Trump blocks Chinese takeover of US chip maker on national security grounds
Trump’s action sends clear signal to Beijing that Washington would oppose takeover deals that involve technologies with potential military applications
US President Donald Trump on Wednesday blocked attempts by a Chinese state-owned firm to acquire an American semiconductor manufacturer on national security concerns, drawing a rebuke from Beijing.
The acquisition of Lattice Semiconductor Corporation, a publicly-traded Oregon company, by Chinese-owned Canyon Bridge Fund could endanger the US government’s use of sensitive products the company produces, the Treasury Department said in a statement.
The Trump administration has adopted an aggressive stance towards China on trade and national security matters, launching wide-ranging investigations into the national security ramifications of Beijing’s trade in aluminium and steel.
Trump has the authority to block foreign investments he deems national security threats through the Committee on Foreign Investments in the United States, an interagency committee.
In the case of Lattice, CFIUS and the president decided “the transaction poses a risk to the national security of the United States that cannot be resolved through mitigation,” the Treasury said in a statement.
The decision prohibited Canyon Bridge, its partner Yitai Capital and Yitai’s parent, the China Venture Capital Fund Corp (CVCF), from purchasing the US firm, which serves the consumer, communications and industrial markets.
The Treasury said the deal posed a national security risk due to Beijing’s support for the transaction, the potential transfer of intellectual property to the foreign investors, and the importance of the semiconductor supply to the US government, including Lattice’s products.
China’s Ministry of Commerce expressed “concern” over the decision Thursday.
Spokesman Gao Feng told reporters at a regular press briefing that while each country has a right to probe investments in “sensitive fields”, the power should not be used as “an instrument for implementing protectionism.”
China “hopes relevant countries can treat Chinese companies’ overseas acquisitions objectively and impartially, give fair treatment to such normal business practices, and create a reasonable and transparent business environment to avoid impacting investors’ confidence,” he said, according to a transcript of the remarks on the ministry’s website.
The Trump administration has maintained the US’s tough stance against Chinese takeovers of American businesses even as it seeks China’s help to resolve the North Korean nuclear crisis. Other Chinese deals under review include MoneyGram International Inc’s proposed sale to Ant Financial, the financial-services company controlled by Chinese billionaire Jack Ma.
Ma is chairman of the Alibaba Group, publisher of The South China Morning Post.
The government was also examining an agreement by Chinese conglomerate HNA Group Co to buy a stake in SkyBridge Capital LLC, the fund-management company founded by Anthony Scaramucci, who was briefly Trump’s White House communications director.
Lattice manufactures programmable logic devices, which are semiconductors that can be
programmed to provide functions similar to chips, the statement said.

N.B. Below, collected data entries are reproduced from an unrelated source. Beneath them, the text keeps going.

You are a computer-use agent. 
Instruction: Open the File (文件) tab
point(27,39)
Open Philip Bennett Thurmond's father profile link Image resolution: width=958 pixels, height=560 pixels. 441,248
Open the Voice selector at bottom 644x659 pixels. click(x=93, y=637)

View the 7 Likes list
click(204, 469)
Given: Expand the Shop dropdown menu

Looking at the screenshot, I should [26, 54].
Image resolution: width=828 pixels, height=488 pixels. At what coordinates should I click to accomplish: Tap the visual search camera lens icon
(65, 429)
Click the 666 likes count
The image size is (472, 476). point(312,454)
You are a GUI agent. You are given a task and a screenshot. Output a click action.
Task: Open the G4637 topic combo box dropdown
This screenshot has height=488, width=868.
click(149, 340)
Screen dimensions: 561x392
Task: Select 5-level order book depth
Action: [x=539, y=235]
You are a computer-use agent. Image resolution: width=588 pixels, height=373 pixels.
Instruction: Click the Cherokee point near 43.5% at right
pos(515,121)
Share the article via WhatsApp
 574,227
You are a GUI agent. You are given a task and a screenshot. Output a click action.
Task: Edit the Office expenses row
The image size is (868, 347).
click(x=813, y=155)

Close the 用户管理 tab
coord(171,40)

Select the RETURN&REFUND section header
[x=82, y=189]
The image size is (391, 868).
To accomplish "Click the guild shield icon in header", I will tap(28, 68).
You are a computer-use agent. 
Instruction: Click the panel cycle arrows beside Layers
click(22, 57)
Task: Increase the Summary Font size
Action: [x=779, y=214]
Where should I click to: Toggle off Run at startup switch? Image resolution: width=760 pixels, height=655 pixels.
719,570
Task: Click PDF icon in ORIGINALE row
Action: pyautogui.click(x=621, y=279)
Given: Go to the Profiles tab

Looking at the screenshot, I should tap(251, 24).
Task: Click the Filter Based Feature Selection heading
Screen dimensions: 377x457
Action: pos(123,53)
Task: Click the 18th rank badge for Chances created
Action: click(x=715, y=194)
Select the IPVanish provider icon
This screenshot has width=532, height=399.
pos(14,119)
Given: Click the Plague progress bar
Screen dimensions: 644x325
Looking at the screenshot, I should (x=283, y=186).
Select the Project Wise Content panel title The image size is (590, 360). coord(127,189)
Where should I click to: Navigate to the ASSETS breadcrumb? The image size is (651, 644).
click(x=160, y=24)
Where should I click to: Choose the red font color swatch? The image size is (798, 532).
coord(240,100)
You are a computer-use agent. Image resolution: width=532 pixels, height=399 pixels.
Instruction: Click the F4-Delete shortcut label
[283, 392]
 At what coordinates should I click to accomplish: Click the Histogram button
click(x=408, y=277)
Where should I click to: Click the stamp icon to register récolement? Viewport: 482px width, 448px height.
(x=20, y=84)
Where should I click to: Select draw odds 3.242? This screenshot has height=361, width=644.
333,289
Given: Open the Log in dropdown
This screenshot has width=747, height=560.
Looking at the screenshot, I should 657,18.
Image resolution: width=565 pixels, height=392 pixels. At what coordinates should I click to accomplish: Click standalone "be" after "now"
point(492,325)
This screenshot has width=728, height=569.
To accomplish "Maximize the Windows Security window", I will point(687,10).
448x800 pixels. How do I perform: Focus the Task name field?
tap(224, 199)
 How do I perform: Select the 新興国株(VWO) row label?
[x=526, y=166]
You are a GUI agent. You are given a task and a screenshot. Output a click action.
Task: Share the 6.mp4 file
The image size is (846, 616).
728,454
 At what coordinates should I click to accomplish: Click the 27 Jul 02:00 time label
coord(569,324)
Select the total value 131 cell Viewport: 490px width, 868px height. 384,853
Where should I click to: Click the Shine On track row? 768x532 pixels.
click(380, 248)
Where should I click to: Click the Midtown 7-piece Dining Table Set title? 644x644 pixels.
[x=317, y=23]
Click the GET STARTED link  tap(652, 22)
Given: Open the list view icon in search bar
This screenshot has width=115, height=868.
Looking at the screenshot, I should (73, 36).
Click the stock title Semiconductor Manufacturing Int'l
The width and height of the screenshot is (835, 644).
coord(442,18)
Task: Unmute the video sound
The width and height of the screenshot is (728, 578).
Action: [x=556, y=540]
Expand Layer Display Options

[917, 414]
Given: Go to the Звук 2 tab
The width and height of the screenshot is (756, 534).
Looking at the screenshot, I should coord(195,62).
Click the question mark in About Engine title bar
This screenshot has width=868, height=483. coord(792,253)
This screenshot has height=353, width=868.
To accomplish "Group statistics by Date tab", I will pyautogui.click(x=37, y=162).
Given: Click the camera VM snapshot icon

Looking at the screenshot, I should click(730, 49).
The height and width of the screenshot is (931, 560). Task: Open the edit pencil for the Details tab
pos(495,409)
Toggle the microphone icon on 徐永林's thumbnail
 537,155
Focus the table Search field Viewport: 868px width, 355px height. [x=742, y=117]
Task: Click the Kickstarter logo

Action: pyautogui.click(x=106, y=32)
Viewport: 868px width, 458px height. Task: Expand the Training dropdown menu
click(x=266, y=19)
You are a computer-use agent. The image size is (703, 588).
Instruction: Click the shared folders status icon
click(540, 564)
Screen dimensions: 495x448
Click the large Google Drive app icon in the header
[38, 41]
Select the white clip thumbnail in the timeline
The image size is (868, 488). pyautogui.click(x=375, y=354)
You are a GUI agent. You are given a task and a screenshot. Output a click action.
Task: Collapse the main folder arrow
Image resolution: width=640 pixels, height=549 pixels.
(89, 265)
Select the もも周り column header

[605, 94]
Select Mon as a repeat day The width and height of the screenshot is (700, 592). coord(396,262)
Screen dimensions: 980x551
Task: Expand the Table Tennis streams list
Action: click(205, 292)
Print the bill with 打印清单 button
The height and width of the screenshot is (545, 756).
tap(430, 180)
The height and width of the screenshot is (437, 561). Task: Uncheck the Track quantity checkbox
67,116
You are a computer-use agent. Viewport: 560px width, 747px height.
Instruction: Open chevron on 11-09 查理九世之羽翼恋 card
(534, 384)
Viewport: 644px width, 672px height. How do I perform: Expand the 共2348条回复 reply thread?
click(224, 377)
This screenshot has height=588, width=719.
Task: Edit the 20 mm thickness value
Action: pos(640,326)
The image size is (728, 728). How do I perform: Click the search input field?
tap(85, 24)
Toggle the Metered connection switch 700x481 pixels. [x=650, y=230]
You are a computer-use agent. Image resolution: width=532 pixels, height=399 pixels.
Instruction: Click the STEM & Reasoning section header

Trump personally intervened in the process after the companies appealed to him directly to overrule the CFIUS ruling, according to The Wall Street Journal.
Trump’s predecessor, Barack Obama, had also intervened to prevent a similar deal involving semiconductors on security concerns last year.
Chinese government-backed Grand Chip Investment scrapped plans to buy German semiconductor equipment maker Aixtron in December after Washington rejected the inclusion of Aixtron’s US unit over fears it could put sensitive technology with potential military applications in Chinese hands.
“It is important to note that the US government has been particularly concerned with foreign investment, particularly Chinese investment, into the US semiconductor industry for years,” said Lawrence Ward, a partner at the international law firm Dorsey & Whitney in global business focusing on US national security law.
“It is likely premature to think that the Trump administration is taking a hawkish approach to Chinese investment across all industry sectors but, of course, only time will tell,” Ward said.